Seminar Abstract
Why has the West stopped winning wars? The last time it won a conflict decisively was 1945. It has the best troops, training, technology, equipment, and resources—so what’s the problem? The West loses because it suffers from strategic atrophy. Warfare has moved on, yet the West yearns to fight conventional wars like it’s 1945, the “glory days,” and then wonders why it no longer wins. Forget what you know – wars of the future will look nothing like those of the past. War has moved beyond lethality. Today, all instruments of national power must be used, not just the ones that shoot.
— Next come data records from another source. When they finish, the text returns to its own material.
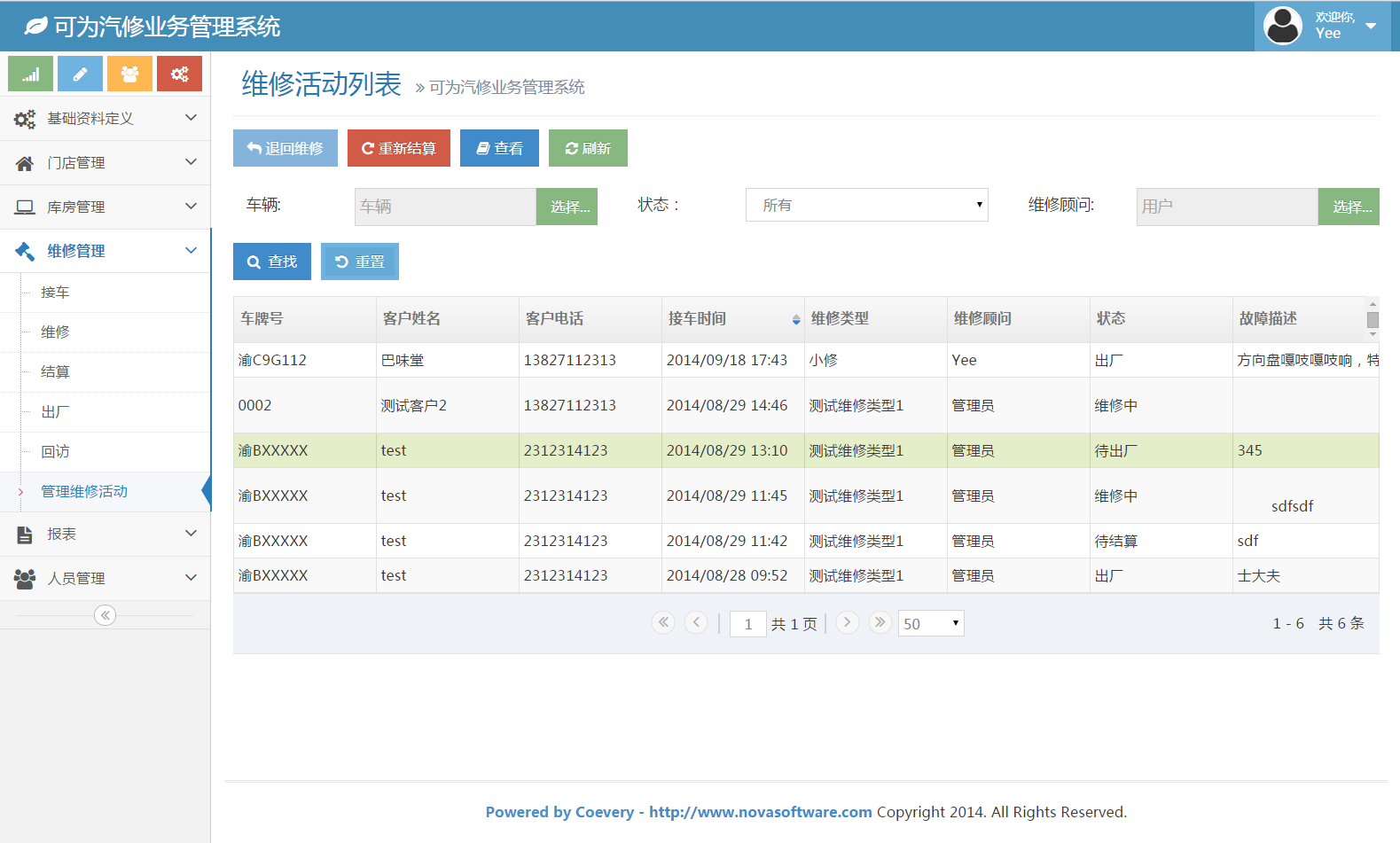Click the user avatar in the header
Viewport: 1400px width, 843px height.
[1282, 26]
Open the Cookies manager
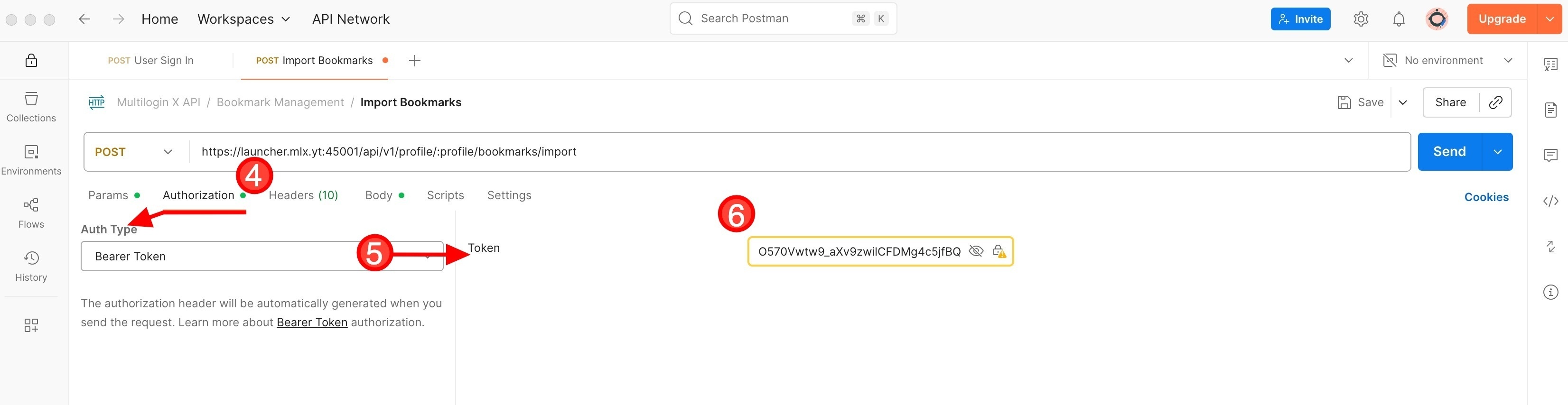Image resolution: width=1568 pixels, height=405 pixels. pos(1486,197)
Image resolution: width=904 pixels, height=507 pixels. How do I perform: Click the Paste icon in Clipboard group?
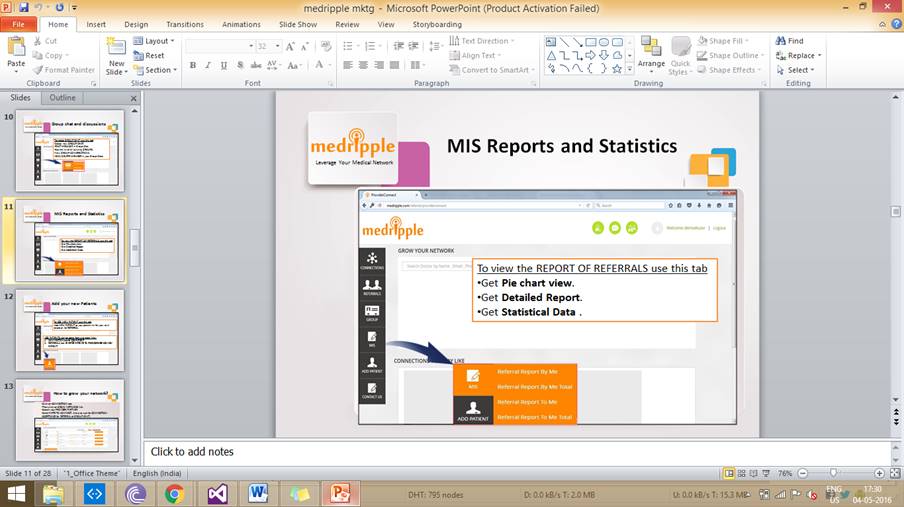[x=16, y=50]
Nonkinetic weapons like influence, economics, lawfare and cunning eclipse raw firepower. Modern war is becoming epistemological; telling truth from lies determines winners, not battlefield victory. Warfare has changed and we must change too. The New Rules of War explains how.
About the Speaker
Dr Sean McFate is a Senior Fellow at the Atlantic Council and a professor of strategy at Georgetown University’s School of Foreign Service and the National Defense University in Washington DC. Additionally, he serves as an Advisor to Oxford University’s Centre for Technology and Global Affairs. McFate’s career began as a paratrooper and officer in the U.S. Army’s 82nd Airborne Division, and then he became a private military contractor. His newest book is The New Rules of War and Goliath: Why the West Doesn’t Win Wars. And What We Need to Do About It, which has been called “The Freakonomics of modern warfare.” It was picked by The Times and The London Evening Standard for their books of the summer 2019. McFate wrote the novels Shadow War and Deep Black, part of the Tom Locke series based on his own experiences. New York Times #1 bestselling author Mark Greaney said: “I was blown away…. simply one of the most entertaining and intriguing books I’ve read in quite some time.” McFate holds a BA from Brown University, MPP from the Harvard Kennedy School of Government, and a Ph.D. in international relations from the London School of Economics and Political Science (LSE).